**Records:**
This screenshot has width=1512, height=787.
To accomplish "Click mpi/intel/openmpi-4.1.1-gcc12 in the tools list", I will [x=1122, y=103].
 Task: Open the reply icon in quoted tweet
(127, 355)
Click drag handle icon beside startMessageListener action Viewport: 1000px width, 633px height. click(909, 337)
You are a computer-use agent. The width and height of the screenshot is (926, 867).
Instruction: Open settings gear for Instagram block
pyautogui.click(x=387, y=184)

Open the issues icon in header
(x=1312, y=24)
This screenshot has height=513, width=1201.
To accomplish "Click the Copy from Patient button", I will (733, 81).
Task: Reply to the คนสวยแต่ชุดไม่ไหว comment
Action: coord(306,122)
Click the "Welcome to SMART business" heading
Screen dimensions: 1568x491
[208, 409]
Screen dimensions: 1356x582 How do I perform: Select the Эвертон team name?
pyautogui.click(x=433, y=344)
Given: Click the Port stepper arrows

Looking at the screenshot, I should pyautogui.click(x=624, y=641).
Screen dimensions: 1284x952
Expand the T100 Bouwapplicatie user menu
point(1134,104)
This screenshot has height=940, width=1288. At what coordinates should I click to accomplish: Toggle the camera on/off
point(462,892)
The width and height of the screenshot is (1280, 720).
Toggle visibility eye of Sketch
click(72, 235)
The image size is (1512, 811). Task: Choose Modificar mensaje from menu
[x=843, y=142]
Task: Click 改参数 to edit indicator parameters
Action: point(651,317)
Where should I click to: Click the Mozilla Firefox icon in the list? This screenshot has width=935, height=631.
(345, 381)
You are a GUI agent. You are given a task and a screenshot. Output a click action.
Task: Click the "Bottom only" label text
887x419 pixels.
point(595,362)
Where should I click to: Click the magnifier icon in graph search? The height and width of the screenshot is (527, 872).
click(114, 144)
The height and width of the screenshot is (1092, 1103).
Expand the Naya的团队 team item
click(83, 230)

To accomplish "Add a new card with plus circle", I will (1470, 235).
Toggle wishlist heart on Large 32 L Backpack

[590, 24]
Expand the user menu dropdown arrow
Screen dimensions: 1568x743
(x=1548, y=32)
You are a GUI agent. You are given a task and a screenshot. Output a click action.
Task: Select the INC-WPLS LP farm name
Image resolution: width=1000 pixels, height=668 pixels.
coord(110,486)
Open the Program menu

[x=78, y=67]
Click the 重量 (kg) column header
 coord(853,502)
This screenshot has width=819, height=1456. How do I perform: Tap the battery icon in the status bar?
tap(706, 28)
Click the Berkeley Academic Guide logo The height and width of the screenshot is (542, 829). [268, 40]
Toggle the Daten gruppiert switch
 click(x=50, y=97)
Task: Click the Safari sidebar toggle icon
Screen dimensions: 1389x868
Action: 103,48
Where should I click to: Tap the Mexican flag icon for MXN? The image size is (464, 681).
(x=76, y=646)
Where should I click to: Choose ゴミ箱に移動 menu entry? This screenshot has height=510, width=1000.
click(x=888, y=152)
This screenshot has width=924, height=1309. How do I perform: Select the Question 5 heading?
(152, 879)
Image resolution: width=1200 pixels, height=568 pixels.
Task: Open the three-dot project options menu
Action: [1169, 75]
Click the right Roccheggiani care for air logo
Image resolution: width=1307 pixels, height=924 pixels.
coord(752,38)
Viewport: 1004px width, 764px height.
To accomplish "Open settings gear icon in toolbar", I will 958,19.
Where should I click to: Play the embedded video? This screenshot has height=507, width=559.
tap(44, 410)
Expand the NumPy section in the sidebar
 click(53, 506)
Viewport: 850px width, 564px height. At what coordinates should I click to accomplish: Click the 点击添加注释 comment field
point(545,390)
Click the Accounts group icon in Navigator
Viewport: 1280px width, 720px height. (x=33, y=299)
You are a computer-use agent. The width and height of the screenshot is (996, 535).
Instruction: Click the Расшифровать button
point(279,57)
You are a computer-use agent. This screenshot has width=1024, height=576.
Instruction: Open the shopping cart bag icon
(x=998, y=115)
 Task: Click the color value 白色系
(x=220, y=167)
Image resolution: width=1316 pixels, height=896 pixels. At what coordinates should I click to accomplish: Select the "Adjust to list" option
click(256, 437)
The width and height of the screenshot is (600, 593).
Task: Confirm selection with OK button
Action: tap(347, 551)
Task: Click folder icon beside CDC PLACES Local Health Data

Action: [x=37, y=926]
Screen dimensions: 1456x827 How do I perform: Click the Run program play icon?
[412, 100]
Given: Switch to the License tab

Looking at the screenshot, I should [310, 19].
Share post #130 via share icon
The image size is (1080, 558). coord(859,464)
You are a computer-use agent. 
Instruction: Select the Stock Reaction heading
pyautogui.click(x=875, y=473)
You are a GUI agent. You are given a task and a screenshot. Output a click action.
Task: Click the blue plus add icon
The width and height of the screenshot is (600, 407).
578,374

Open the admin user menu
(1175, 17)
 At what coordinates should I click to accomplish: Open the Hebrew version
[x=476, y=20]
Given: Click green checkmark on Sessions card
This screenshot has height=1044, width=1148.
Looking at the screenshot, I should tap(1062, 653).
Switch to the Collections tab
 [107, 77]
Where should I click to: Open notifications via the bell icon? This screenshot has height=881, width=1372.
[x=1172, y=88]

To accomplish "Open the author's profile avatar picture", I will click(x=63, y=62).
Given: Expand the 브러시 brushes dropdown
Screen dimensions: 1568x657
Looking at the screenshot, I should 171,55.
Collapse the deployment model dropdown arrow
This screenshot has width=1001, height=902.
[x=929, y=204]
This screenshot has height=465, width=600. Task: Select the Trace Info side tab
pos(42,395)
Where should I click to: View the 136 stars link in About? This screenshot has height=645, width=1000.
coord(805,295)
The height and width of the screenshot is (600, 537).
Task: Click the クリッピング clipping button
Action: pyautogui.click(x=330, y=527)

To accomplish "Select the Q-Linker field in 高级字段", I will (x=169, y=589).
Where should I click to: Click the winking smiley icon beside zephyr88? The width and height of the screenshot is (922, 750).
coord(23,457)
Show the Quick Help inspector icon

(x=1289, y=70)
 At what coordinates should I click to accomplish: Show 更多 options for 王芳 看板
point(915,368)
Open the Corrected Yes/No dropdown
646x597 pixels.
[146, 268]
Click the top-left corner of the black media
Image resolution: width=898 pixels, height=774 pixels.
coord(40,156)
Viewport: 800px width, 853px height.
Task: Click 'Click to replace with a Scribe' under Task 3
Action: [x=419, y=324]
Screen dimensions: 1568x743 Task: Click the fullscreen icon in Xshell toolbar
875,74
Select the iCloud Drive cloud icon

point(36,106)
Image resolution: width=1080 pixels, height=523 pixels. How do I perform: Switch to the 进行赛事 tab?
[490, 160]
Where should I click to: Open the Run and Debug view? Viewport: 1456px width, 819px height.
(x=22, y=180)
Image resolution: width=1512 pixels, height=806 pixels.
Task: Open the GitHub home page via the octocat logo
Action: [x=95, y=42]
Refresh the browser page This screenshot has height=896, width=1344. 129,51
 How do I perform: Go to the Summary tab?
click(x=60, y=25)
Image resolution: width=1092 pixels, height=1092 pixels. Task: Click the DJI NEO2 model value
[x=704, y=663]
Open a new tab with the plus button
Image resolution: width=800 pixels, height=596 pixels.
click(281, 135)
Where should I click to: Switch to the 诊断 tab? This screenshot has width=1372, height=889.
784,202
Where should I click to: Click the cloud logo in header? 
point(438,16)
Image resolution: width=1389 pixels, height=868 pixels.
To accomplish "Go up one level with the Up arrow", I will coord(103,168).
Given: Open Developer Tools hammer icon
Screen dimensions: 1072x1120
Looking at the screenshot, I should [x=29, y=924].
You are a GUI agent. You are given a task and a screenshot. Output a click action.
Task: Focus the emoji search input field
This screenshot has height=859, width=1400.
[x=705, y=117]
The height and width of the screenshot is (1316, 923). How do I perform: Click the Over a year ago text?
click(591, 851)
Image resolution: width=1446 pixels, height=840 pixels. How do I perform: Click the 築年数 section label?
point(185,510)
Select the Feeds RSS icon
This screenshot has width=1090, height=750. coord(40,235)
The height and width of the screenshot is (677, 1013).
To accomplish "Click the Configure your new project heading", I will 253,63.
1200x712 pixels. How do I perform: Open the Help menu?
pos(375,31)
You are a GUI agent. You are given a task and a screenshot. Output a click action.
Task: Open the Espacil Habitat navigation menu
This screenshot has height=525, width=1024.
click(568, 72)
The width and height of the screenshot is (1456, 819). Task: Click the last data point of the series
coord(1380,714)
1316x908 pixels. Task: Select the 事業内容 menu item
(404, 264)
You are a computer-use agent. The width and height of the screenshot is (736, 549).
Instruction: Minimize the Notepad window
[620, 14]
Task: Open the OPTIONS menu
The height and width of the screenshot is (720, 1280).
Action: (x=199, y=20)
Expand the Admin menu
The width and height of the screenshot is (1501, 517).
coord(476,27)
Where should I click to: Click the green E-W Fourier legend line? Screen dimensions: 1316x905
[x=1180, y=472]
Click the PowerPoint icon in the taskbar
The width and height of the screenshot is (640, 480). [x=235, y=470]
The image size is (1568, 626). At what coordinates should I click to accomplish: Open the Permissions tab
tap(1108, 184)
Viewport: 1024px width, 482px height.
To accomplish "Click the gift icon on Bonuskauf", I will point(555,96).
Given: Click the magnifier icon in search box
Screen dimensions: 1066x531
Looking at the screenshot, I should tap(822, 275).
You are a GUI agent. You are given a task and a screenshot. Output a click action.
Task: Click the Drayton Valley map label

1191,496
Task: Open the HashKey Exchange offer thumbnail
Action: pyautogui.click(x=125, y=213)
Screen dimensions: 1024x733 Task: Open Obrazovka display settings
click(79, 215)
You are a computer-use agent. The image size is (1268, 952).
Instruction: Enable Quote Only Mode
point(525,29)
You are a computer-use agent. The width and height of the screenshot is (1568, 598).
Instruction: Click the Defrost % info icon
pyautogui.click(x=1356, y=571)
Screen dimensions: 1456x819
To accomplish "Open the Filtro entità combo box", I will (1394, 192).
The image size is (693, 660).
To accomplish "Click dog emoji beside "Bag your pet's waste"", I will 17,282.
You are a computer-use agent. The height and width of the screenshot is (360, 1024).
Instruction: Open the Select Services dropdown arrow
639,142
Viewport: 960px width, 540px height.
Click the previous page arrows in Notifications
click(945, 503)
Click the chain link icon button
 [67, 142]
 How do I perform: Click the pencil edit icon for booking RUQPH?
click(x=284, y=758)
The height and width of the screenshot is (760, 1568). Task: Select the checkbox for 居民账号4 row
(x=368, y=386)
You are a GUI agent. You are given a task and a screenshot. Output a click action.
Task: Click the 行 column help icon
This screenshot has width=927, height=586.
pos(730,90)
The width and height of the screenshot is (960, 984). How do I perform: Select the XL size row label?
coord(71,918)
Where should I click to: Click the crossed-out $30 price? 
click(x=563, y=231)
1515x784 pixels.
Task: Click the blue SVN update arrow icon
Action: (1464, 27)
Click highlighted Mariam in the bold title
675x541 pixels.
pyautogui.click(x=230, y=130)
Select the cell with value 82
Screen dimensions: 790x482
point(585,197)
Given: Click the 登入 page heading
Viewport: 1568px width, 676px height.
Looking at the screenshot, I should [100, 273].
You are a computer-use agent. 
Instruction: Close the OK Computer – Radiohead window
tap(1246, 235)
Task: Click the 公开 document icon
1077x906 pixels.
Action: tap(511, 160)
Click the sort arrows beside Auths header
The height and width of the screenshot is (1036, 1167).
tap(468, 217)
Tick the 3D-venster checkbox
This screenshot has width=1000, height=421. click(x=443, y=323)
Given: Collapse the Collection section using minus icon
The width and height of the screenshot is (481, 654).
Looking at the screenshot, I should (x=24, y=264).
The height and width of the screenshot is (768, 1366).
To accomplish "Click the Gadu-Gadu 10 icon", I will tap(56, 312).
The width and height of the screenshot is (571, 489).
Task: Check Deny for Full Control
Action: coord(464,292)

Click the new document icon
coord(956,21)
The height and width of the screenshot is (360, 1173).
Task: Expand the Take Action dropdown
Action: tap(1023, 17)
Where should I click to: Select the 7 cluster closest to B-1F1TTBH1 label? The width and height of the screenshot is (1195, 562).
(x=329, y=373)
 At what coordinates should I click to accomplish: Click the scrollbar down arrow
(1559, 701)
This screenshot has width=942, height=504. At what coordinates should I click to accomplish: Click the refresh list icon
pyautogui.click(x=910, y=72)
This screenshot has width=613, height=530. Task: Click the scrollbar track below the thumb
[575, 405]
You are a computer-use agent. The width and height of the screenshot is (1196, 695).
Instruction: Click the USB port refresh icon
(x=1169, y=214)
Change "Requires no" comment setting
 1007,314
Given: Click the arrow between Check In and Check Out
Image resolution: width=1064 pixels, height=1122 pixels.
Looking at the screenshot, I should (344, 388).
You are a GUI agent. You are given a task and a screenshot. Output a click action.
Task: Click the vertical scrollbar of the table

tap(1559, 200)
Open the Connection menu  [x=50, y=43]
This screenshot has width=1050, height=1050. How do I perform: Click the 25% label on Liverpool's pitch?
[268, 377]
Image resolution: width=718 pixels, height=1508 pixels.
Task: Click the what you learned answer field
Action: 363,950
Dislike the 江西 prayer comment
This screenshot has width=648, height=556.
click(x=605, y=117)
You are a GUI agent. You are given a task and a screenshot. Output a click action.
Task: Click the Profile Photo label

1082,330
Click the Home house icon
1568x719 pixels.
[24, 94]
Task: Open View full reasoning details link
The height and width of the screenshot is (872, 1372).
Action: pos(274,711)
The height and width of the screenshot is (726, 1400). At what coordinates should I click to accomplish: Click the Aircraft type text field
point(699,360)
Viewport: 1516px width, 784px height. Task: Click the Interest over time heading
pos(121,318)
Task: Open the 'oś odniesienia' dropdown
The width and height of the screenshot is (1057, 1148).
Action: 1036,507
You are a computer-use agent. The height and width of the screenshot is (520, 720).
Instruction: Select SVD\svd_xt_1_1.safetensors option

**Objective:**
Output the material from the line with "Screen dimensions: 1284x952" up to and including the line with "click(72, 235)" as a two-column CSV headed command and answer, with one row for each item. Put each item's text and its answer in their own quoted fields, with line breaks replaced by spaces.

**Result of this task:**
command,answer
"Screen dimensions: 1284x952 Expand the T100 Bouwapplicatie user menu","point(1134,104)"
"This screenshot has height=940, width=1288. At what coordinates should I click to accomplish: Toggle the camera on/off","point(462,892)"
"The width and height of the screenshot is (1280, 720). Toggle visibility eye of Sketch","click(72, 235)"